Il Tarocco di Thoth è un mazzo concepito nel XX secolo, fortemente legato a una complessa tradizione esoterica che mescola simbolismo, cabala, astrologia ed ermetismo.
Associato ad Aleister Crowley e alla pittrice Frieda Harris, non si legge come il Tarocco di Marsiglia: appartiene a un'altra architettura simbolica, molto più carica di corrispondenze occultiste.
Le sue carte integrano densi strati di senso — lettere ebraiche, segni astrologici, attribuzioni cabalistiche — che richiedono di conoscere il sistema di Crowley per leggersi pienamente.
È importante distinguerlo con chiarezza dalle tradizioni marsigliesi, anche se alcuni praticanti si muovono fra vari sistemi e combinano le loro chiavi di lettura.
La sua estetica, opera di Frieda Harris, è di grande ricchezza visiva, con composizioni astratte e vibranti che lo differenziano tanto dal Marsiglia quanto dal Rider-Waite-Smith.
Conoscerlo aiuta a comprendere la diversità del tarot moderno: accanto al Marsiglia e al Rider-Waite-Smith, il Thoth costituisce una delle grandi famiglie della lettura contemporanea.

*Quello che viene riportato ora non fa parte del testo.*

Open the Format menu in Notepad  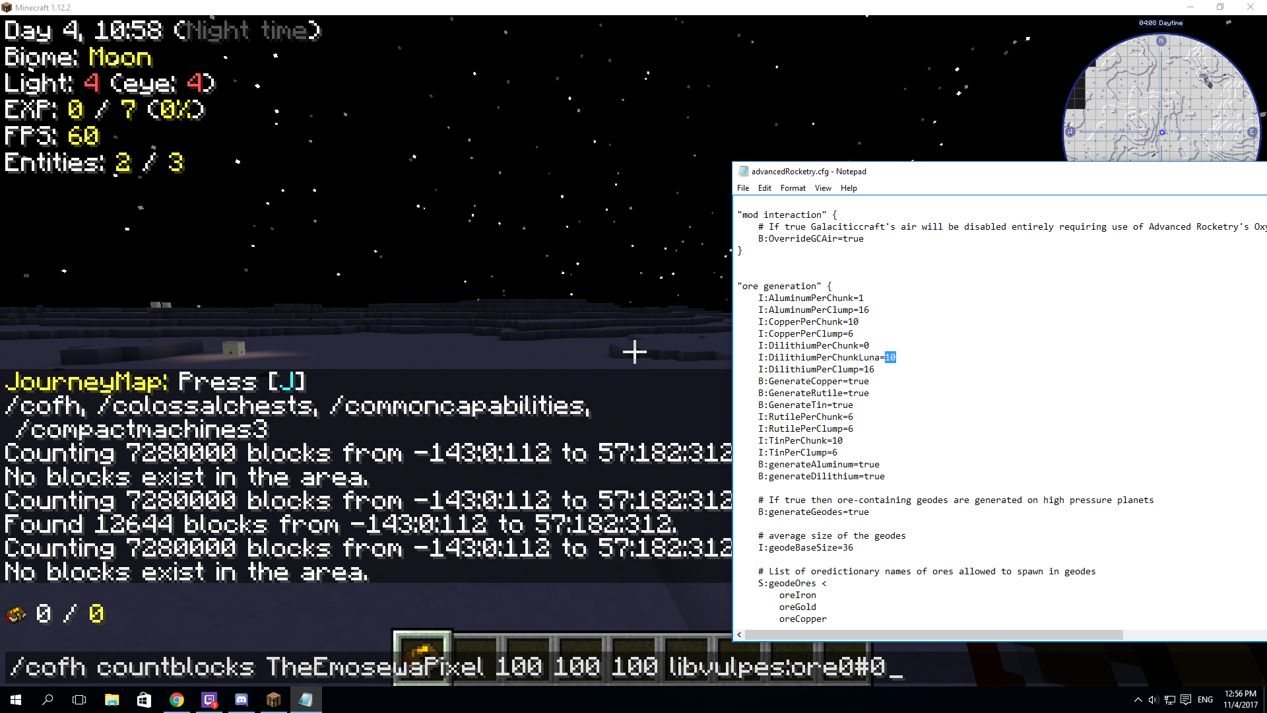[x=793, y=188]
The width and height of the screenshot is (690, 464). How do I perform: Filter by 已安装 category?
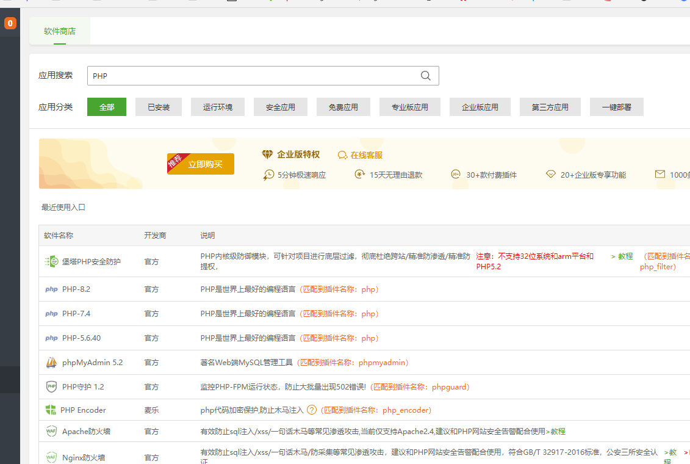pyautogui.click(x=159, y=107)

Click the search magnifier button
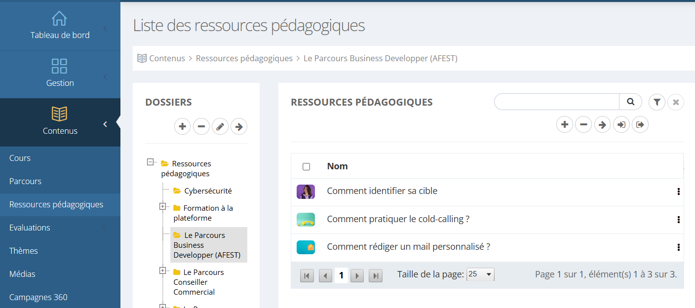coord(630,102)
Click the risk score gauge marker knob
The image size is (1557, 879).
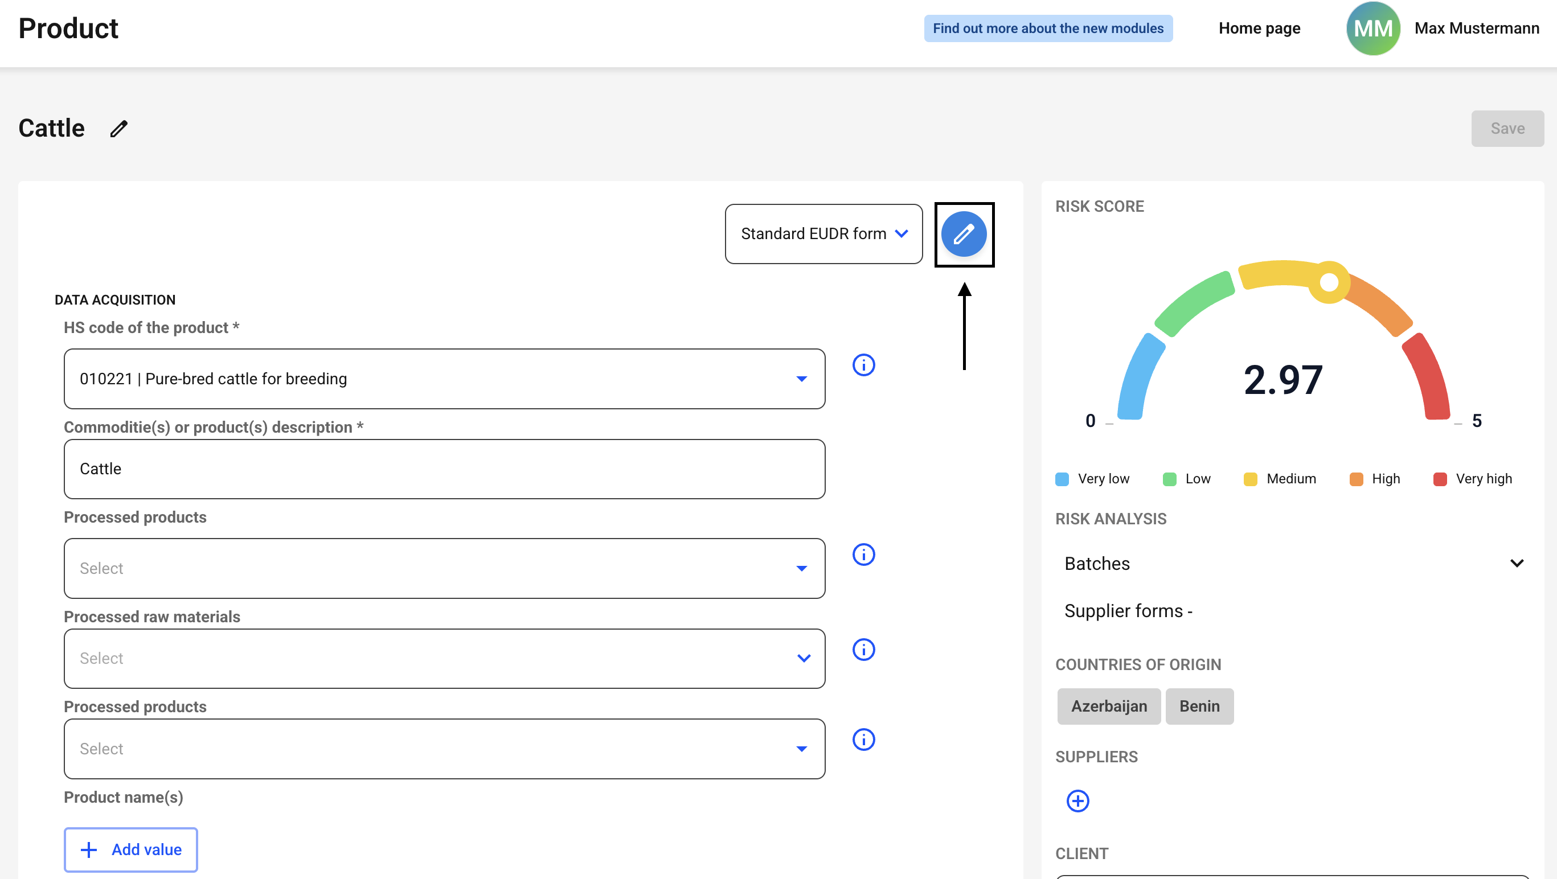coord(1329,282)
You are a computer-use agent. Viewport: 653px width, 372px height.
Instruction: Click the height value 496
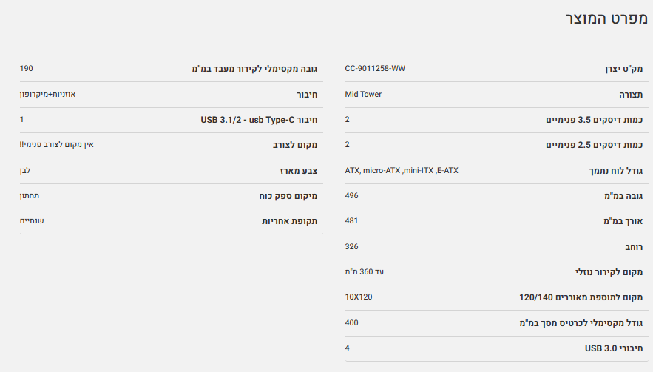click(x=351, y=195)
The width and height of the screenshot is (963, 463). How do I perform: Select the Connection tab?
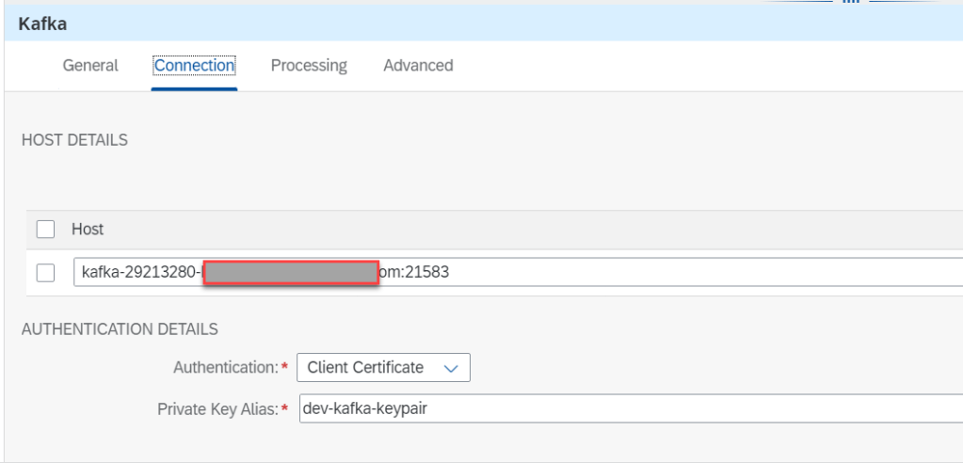[x=194, y=66]
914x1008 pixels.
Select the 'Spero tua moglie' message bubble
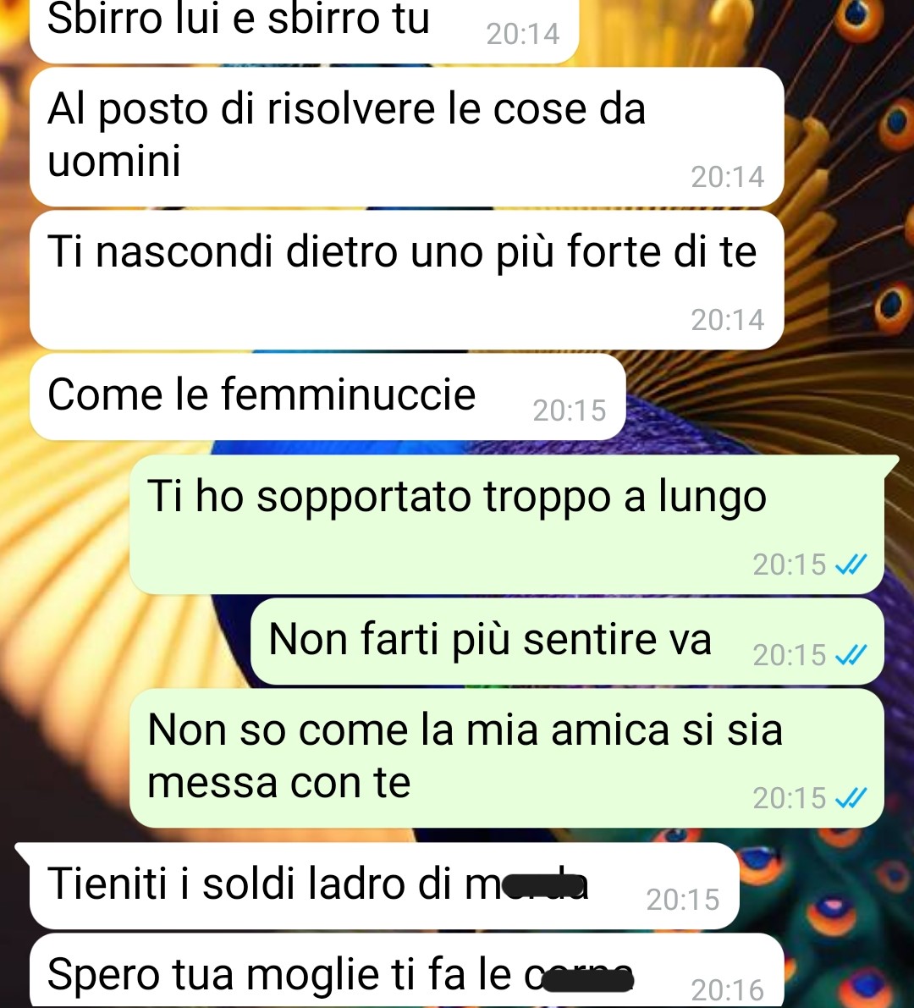coord(407,971)
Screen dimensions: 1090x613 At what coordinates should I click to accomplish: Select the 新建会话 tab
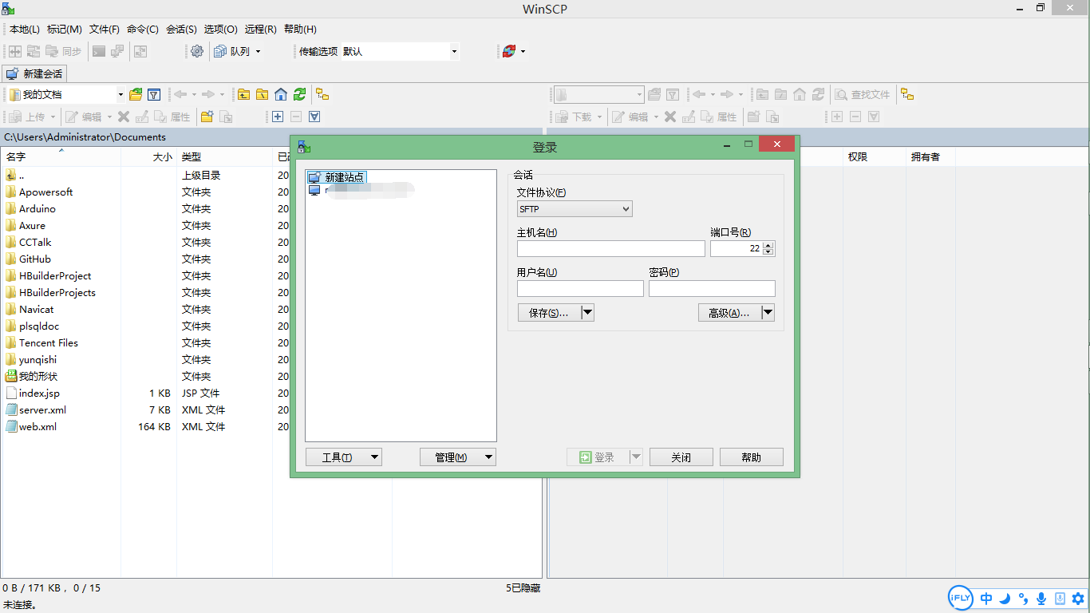point(34,73)
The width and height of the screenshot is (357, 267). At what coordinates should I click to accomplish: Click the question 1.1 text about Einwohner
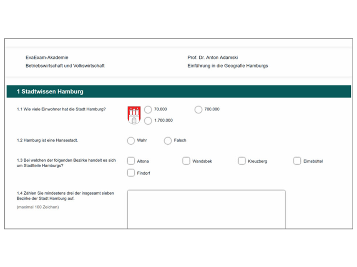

Per avvicinarvisi conviene un minimo di studio previo: molte delle sue carte si comprendono solo conoscendo le attribuzioni astrologiche e cabalistiche che Crowley assegnò loro e che spesso appaiono iscritte nell'immagine stessa. Per questo si raccomanda di solito di non mescolarlo alla leggera con la lettura marsigliese, ma di affrontarlo come un sistema completo, con la sua logica e il suo vocabolario propri.
Domande frequenti
- Che cos'è il Tarocco di Thoth?
- Un mazzo del XX secolo legato a una tradizione esoterica che mescola simbolismo, cabala, astrologia ed ermetismo.
- Chi lo ha concepito?
- Aleister Crowley, con la pittrice Frieda Harris, autrice della sua ricca iconografia.
- Si legge come il Tarocco di Marsiglia?
- No: appartiene a un'altra architettura simbolica, molto più carica di corrispondenze occultiste, e conviene distinguerli.